Start of Block

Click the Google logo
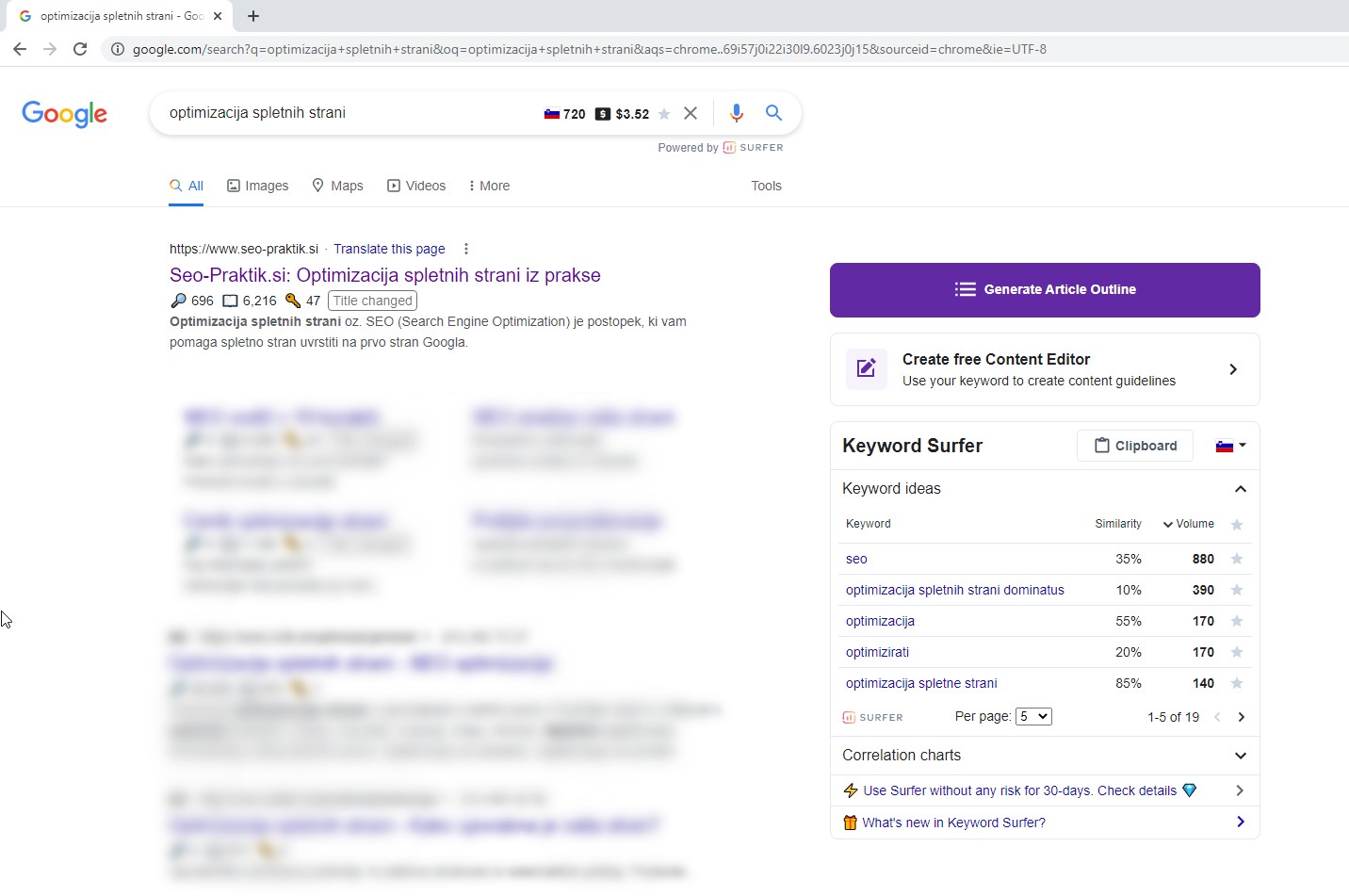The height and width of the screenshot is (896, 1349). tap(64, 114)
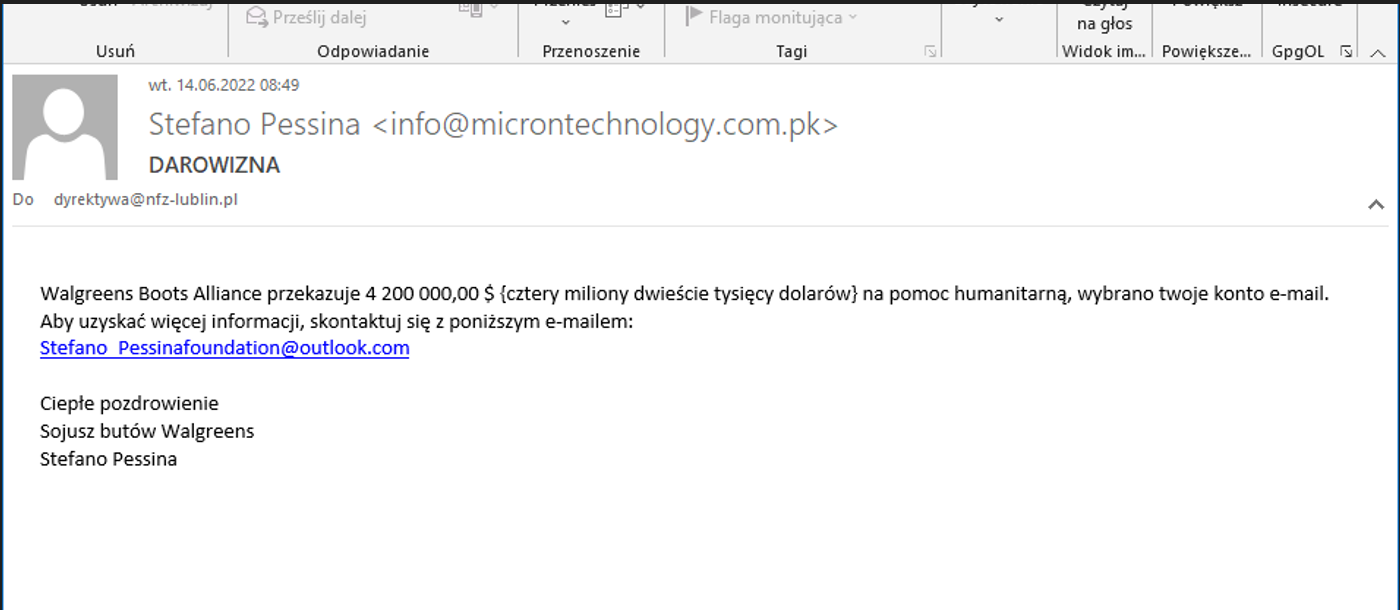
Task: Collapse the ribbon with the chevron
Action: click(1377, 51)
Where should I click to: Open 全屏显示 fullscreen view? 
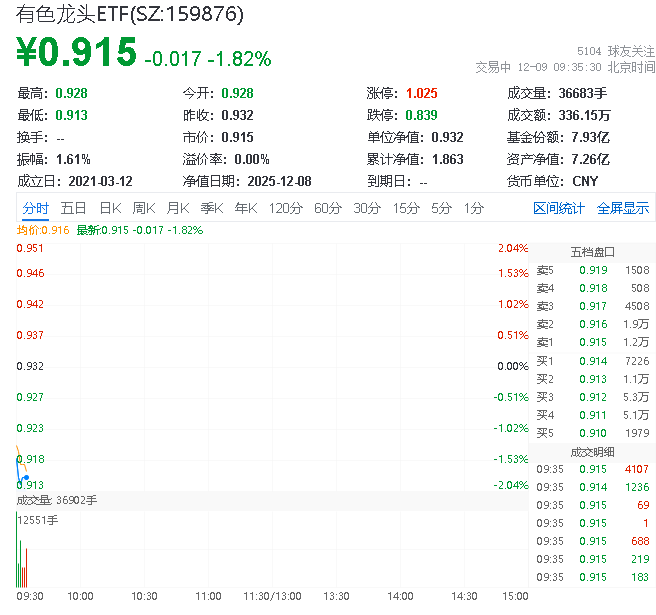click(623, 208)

End of Block

EXERCISE GOAL: Reproduce exactly, and only, the lines from the one holding "Where should I" through the final line of the entries. Do not include the pictures.

EXERCISE RESULT:
Where should I click to: Open 全屏显示 fullscreen view? 
click(623, 208)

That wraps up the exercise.